United Biscuits Network
- Osterley; United Kingdom;
- Broadcast area: United Biscuits factories across the United Kingdom

Programming
- Format: Popular music and speech

Ownership
- Owner: United Biscuits

History
- First air date: 1 September 1970
- Last air date: 16 December 1979

= United Biscuits Network =

Corporate radio station in the United Kingdom

United Biscuits Network (UBN) was an internal radio station serving the factories of United Biscuits (UB) in Britain that operated from 1970 to 1979.

In 1970 the BBC had a monopoly on radio broadcasting in Britain, although there were a few offshore pirate radio broadcasters, such as Radio Caroline. At one time factories had sought to avoid unnecessary background sound, but during the Second World War psychologists found that light background music (muzak) increased productivity at times it was low, a trend that continued after the war. But as jobs became deskilled and ever more monotonous, muzak became less effective, and staff turnover increased. United Biscuits was affected by this trend; Hector Laing, the managing director in the 1960s, needed to reduce the costs of high staff turnover. Inspired by the success of the pirate stations, Laing hired suitable staff, bought state-of-the-art broadcasting equipment, and set up UBN at UB headquarters in Osterley, western Greater London (later the headquarters of broadcaster Sky UK).

==Description==
UBN broadcast from Osterley to UB factories in London, Manchester, Liverpool and Glasgow 24 hours a day. Presenters who later achieved wider public recognition included Roger Scott, Roger Day, Adrian Love, Steve Allen, Nicky Horne, Graham Dene, Peter Young, and Dale Winton. The first Programme Director when the station opened in 1970 was Neil Spence, the former pirate Radio London DJ known as Dave Dennis.

Because there were no legal commercial radio stations in 1970, the network became notable in introducing new acts and presenters. In 1972 Independent Local Radio (ILR) was introduced by legislation in the UK; in 1979 the UBN was closed, with ILR played in the factories instead.

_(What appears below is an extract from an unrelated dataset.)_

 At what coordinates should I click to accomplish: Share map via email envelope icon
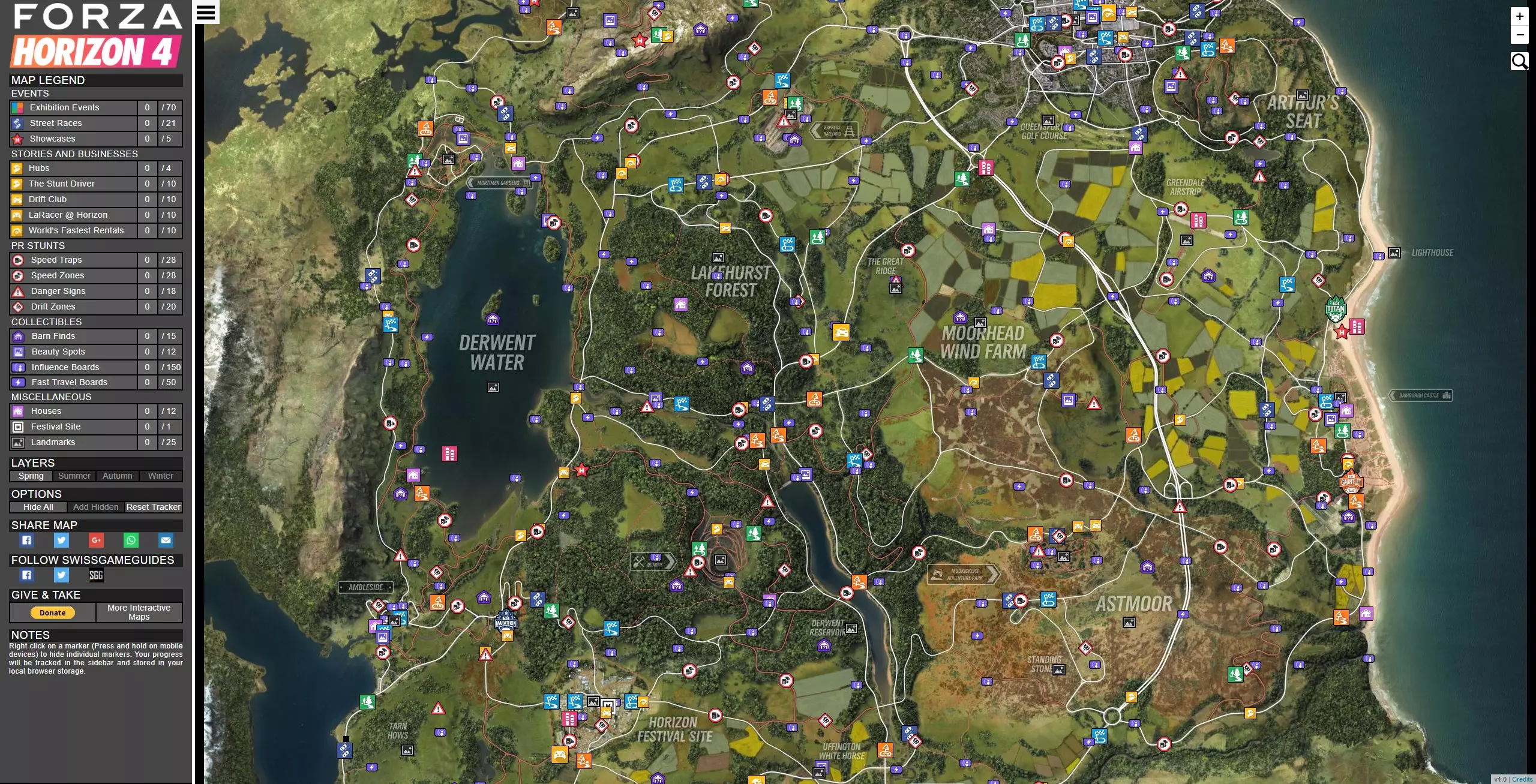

Distribution of the "radio" from the Osterley studios to the various factories was via GPO landlines, then 100 V loudspeaker systems in each factory. Each pair of workers had their own loudspeaker and volume control. To accommodate the already high ambient noise levels in the factories, the audio was highly compressed.

UBN's programme content was similar to contemporary commercial radio, except that "commercials" did not promote products but encouraged safe work practice, among other subjects, and music requests were from workers on various production lines.

Programming was similar to BBC Radio 1 and BBC Radio 2, but there were specialist programmes for Asian listeners and Country and western fans in Liverpool and Glasgow.

==Influence==
As the UBN was the only independent "broadcaster", operated 24 hours a day, and had high quality equipment and musical sources, it was an excellent opportunity for entertainers to rise from small-scale DJ-ing to radio broadcasting; the network was music-oriented, and hosts were allowed a free rein, within reason. Graham Dene, who became a well-known presenter after UBN, was on air on the opening day, 1 September 1970, and later said he "could not believe his luck": "It was like a radio university. We had the best kit, the proper studios. We even had jingles re-recorded from the pirate ship Radio London. It was like seventh heaven: a proper station of our own." Someone who joined at the start was told that if UBN could reduce UB staff turnover by 20%, it would pay for itself; within the first year, turnover dropped by 40%.

The growth of Independent Local Radio ultimately led to the closure of UBN as unnecessary; the many people it trained in broadcasting were available to man the new independent broadcasters. Andrew Ellinas, who broadcast on UBN's last hour on 16 December 1979, said "UBN was the beginning of the golden age of radio. Its legacy lies in every commercial station in the UK."

==In popular culture==
The Chris Petit film Radio On was partly filmed at the UBN studio. The protagonist is a DJ at an industrial radio station similar to UBN.